PROBLEM STATEMENT:
Please copy the rows below word for word, beginning at the line that contains "Describe the element at coordinates (1307, 1324)" and stopping after the line that contains "title is located at coordinates (541, 521).".

________________________

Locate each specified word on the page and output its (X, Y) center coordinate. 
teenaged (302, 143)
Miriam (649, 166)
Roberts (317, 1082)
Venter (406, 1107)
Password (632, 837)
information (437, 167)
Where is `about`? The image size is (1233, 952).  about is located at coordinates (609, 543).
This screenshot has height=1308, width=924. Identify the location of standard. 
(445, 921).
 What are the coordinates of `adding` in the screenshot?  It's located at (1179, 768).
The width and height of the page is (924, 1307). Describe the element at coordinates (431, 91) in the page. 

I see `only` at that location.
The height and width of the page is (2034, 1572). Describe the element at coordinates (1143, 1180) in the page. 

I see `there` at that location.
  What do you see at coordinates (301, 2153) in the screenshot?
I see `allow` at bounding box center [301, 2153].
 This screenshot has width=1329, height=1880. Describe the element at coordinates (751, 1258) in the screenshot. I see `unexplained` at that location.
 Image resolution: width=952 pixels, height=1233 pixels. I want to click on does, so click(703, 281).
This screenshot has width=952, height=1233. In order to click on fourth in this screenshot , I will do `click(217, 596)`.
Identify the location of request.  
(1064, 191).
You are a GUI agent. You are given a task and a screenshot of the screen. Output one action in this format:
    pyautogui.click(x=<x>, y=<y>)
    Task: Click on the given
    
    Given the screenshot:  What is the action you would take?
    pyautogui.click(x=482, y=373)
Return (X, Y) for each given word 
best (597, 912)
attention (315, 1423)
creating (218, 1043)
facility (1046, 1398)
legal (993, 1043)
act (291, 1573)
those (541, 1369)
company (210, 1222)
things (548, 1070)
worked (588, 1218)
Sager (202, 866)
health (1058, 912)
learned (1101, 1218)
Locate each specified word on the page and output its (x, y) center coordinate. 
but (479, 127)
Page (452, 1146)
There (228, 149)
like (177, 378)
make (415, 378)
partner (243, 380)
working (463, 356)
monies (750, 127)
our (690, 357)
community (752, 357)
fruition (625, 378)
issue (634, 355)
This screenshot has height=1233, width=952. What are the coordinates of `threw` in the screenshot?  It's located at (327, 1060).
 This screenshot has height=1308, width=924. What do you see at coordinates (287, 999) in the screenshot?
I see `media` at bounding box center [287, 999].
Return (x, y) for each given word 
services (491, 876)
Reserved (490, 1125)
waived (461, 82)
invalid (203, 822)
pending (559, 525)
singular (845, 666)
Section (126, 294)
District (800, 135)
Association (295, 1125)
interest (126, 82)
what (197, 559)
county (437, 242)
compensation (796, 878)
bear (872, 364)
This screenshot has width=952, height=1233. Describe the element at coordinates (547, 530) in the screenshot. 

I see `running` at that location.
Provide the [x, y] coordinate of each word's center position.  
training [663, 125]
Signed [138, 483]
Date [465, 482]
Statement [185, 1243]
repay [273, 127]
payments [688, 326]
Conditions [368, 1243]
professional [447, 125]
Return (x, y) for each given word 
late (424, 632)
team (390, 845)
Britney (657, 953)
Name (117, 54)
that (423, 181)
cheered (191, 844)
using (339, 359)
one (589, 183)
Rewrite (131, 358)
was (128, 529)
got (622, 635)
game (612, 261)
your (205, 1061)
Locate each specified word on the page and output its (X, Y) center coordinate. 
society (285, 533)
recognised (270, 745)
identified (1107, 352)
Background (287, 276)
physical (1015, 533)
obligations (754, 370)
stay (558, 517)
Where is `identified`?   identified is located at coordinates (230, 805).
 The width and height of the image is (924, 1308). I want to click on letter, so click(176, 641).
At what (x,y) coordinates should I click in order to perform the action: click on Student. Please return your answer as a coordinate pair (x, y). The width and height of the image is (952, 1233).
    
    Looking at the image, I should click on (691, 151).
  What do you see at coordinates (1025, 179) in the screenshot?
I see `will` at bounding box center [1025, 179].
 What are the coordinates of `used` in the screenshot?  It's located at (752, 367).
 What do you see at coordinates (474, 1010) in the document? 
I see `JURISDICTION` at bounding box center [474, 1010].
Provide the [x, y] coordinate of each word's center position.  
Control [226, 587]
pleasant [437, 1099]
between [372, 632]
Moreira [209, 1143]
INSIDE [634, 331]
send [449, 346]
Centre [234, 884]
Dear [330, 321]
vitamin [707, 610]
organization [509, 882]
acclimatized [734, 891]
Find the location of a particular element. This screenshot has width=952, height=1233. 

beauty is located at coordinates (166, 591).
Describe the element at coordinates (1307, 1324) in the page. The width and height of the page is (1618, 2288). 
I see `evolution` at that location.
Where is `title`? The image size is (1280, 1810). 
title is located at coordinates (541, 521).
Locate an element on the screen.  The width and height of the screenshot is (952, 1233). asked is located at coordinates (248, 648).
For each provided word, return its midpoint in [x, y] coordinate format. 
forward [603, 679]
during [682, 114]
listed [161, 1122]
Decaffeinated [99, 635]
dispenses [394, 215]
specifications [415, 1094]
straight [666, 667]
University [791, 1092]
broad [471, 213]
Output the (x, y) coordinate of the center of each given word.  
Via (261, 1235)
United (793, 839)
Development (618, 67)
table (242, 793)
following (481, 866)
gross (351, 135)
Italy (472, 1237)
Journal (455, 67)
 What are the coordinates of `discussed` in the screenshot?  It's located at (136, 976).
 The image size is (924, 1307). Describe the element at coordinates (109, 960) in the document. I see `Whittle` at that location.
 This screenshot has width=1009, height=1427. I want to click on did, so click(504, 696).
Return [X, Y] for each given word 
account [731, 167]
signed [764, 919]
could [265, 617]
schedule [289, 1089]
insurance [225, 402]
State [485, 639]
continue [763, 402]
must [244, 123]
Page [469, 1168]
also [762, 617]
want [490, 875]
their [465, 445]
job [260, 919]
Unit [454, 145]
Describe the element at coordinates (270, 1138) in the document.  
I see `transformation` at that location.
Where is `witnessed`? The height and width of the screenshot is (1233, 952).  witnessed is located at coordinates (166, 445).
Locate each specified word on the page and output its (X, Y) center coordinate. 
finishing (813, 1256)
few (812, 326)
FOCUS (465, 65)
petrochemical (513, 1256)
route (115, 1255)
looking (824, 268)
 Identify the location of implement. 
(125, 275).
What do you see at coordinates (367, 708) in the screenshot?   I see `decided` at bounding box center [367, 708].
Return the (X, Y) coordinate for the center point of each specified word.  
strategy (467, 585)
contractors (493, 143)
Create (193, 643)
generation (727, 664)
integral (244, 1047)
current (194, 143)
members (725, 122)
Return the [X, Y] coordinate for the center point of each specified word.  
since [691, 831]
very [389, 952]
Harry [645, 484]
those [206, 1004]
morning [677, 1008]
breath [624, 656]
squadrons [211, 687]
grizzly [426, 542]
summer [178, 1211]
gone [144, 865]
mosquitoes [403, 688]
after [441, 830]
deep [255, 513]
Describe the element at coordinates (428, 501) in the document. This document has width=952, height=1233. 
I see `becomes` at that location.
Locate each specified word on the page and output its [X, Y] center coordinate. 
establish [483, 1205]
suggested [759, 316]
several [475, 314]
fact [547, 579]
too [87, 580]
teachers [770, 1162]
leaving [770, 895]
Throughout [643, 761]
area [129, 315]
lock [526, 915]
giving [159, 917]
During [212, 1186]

________________________

SOLUTION:
Describe the element at coordinates (1307, 1324) in the page. The width and height of the page is (1618, 2288). 
I see `evolution` at that location.
Where is `title`? The image size is (1280, 1810). 
title is located at coordinates (541, 521).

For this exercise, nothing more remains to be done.